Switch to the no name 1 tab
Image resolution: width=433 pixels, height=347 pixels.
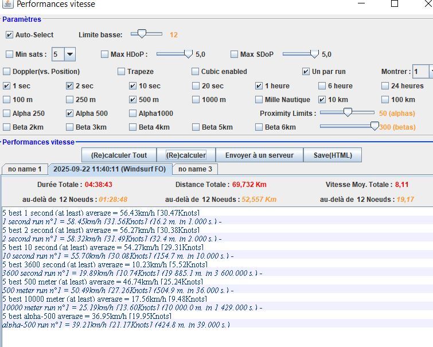(25, 169)
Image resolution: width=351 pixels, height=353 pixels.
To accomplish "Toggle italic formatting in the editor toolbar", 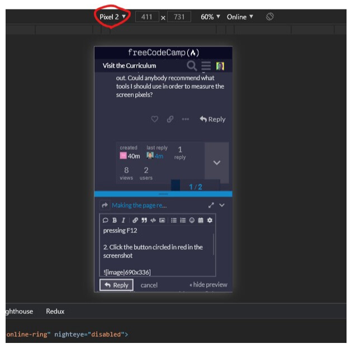I will tap(123, 220).
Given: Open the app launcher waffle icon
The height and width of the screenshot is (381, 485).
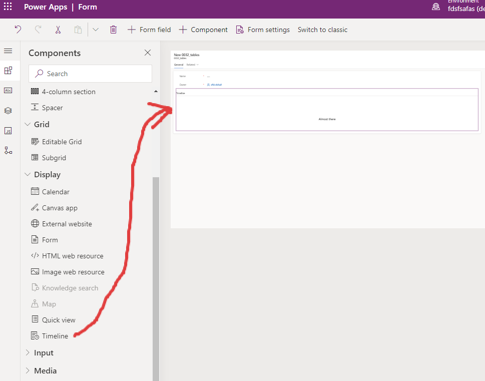Looking at the screenshot, I should pyautogui.click(x=8, y=7).
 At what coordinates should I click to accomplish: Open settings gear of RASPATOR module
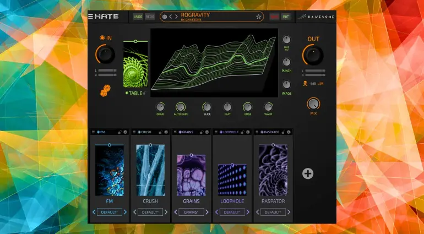pos(289,132)
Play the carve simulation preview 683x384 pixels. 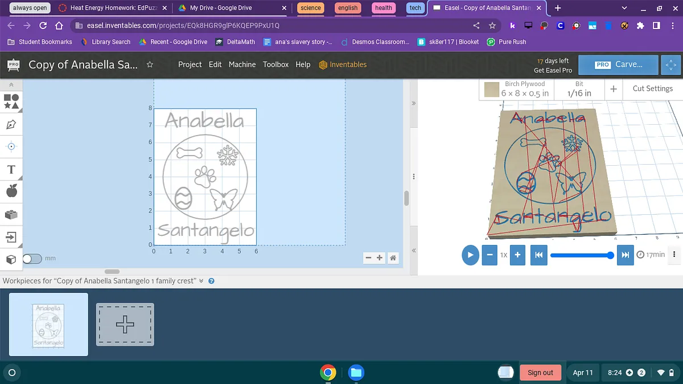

----------------

**The task:** Your output should consist solely of the lines from the line containing "At what coordinates" through the last line of the entries, verbatim, minus any pictures.

**Result of the exercise:**
 At what coordinates should I click to accomplish: Open settings gear of RASPATOR module
pos(289,132)
Play the carve simulation preview 683x384 pixels. 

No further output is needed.